ASSIGNMENT: Quote, exactly, the line holding "Go to 'Multi-Period" and all lines after it to the end of the records below. Exclude pictures.
- - - -
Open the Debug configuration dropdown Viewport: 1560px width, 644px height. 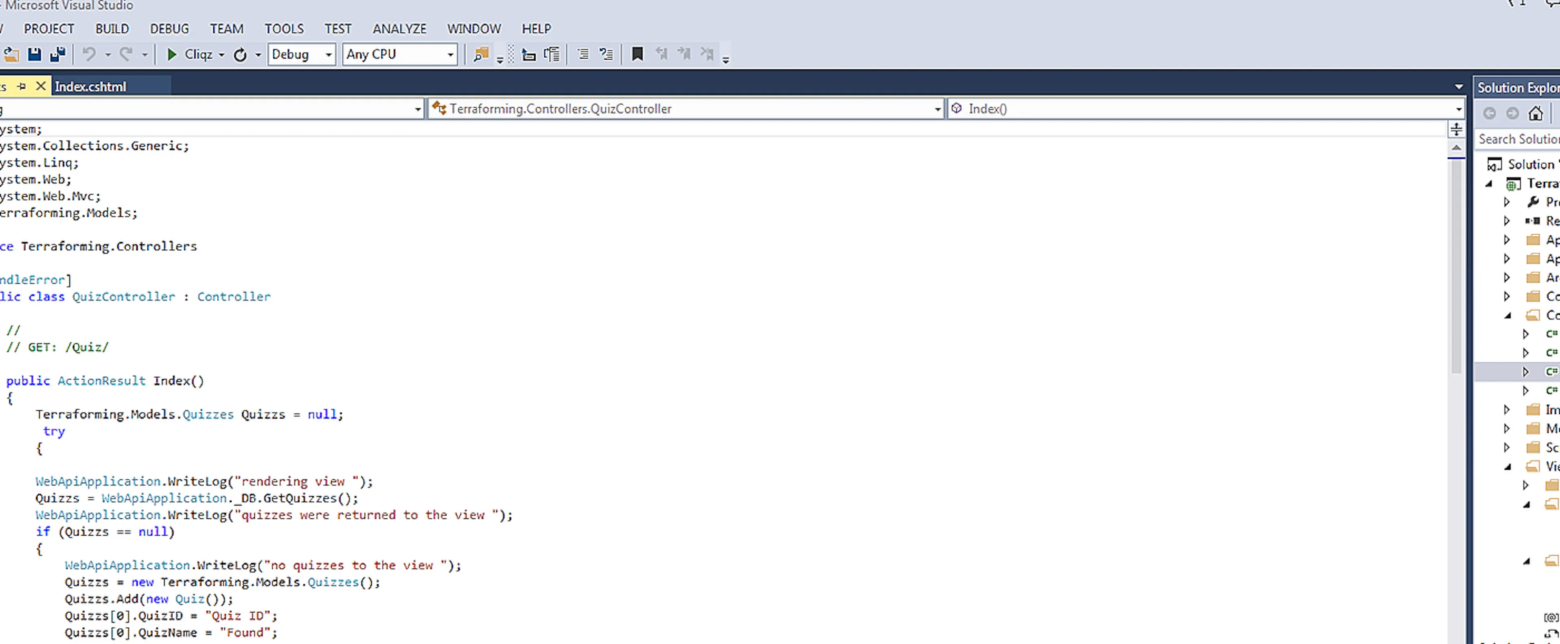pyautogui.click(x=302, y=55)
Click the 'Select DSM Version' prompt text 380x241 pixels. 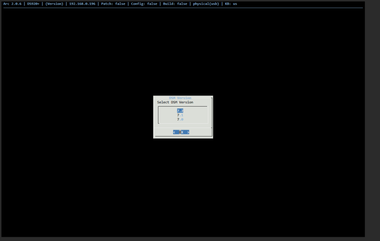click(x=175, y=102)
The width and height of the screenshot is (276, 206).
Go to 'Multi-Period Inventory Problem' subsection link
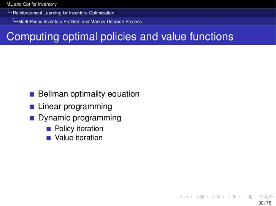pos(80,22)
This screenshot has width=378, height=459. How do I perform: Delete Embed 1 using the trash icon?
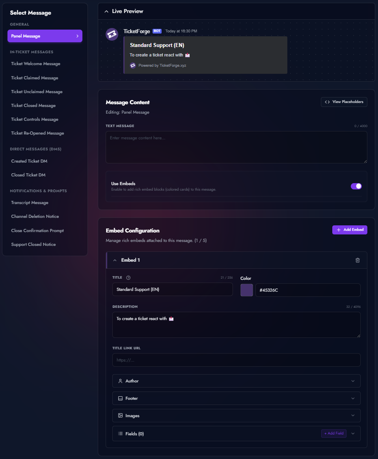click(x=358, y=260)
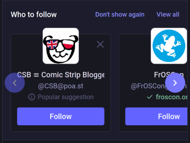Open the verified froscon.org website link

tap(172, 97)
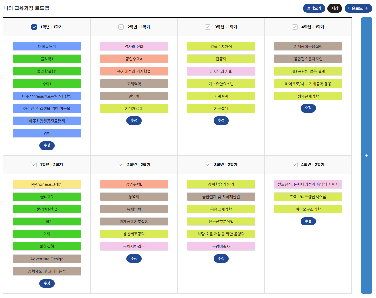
- - - -
RESPONSE:
Go to 'Multi-Period Inventory Problem' subsection link
pos(80,22)
This screenshot has width=378, height=459. How do I perform: Delete Embed 1 using the trash icon?
click(x=358, y=260)
Open the verified froscon.org website link

tap(172, 97)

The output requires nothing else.